— TASK DESCRIPTION —
For this exercise, the reply is the listing below, reproduced exactly.

— GIVEN DATA —
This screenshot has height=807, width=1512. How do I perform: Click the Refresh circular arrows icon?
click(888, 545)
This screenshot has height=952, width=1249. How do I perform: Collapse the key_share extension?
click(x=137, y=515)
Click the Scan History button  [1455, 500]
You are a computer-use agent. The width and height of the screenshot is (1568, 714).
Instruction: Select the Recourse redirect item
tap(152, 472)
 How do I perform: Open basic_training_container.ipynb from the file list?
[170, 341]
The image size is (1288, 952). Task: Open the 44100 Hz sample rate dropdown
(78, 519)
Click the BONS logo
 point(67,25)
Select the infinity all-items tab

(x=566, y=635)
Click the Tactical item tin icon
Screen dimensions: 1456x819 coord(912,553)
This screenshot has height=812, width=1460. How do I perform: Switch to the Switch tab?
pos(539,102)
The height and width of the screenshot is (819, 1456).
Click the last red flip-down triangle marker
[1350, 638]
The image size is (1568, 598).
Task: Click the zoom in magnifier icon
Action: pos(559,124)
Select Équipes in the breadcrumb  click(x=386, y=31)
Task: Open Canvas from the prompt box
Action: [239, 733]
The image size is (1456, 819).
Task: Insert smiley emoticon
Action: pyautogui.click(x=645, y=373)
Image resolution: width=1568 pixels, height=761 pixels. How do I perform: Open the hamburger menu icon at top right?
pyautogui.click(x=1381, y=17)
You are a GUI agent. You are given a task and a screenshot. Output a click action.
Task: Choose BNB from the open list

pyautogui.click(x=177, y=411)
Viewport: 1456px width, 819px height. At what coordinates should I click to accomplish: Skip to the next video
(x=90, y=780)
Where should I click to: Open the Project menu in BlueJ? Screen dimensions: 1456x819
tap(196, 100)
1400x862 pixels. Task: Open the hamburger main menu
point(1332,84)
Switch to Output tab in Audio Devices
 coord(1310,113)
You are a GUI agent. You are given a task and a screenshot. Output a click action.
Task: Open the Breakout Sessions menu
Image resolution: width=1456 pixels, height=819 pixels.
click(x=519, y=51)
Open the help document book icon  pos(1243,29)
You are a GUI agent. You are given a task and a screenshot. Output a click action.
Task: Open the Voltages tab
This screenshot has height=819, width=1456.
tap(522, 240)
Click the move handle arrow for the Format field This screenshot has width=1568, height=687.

— TASK OUTPUT —
This screenshot has height=807, width=1512. How do I perform: Click the Refresh circular arrows icon?
click(888, 545)
This screenshot has height=952, width=1249. How do I perform: Collapse the key_share extension?
click(x=137, y=515)
Click the Scan History button  [1455, 500]
You are a computer-use agent. The width and height of the screenshot is (1568, 714).
Instruction: Select the Recourse redirect item
tap(152, 472)
 How do I perform: Open basic_training_container.ipynb from the file list?
[170, 341]
The image size is (1288, 952). Task: Open the 44100 Hz sample rate dropdown
(78, 519)
Click the BONS logo
 point(67,25)
Select the infinity all-items tab

(x=566, y=635)
Click the Tactical item tin icon
Screen dimensions: 1456x819 coord(912,553)
This screenshot has height=812, width=1460. How do I perform: Switch to the Switch tab?
pos(539,102)
The height and width of the screenshot is (819, 1456).
Click the last red flip-down triangle marker
[1350, 638]
The image size is (1568, 598).
Task: Click the zoom in magnifier icon
Action: pos(559,124)
Select Équipes in the breadcrumb  click(x=386, y=31)
Task: Open Canvas from the prompt box
Action: [239, 733]
The image size is (1456, 819).
Task: Insert smiley emoticon
Action: pyautogui.click(x=645, y=373)
Image resolution: width=1568 pixels, height=761 pixels. How do I perform: Open the hamburger menu icon at top right?
pyautogui.click(x=1381, y=17)
You are a GUI agent. You are given a task and a screenshot. Output a click action.
Task: Choose BNB from the open list

pyautogui.click(x=177, y=411)
Viewport: 1456px width, 819px height. At what coordinates should I click to accomplish: Skip to the next video
(x=90, y=780)
Where should I click to: Open the Project menu in BlueJ? Screen dimensions: 1456x819
tap(196, 100)
1400x862 pixels. Task: Open the hamburger main menu
point(1332,84)
Switch to Output tab in Audio Devices
 coord(1310,113)
You are a GUI agent. You are given a task and a screenshot. Output a click action.
Task: Open the Breakout Sessions menu
Image resolution: width=1456 pixels, height=819 pixels.
click(x=519, y=51)
Open the help document book icon  pos(1243,29)
You are a GUI agent. You are given a task and a screenshot. Output a click action.
Task: Open the Voltages tab
This screenshot has height=819, width=1456.
tap(522, 240)
Click the move handle arrow for the Format field This screenshot has width=1568, height=687.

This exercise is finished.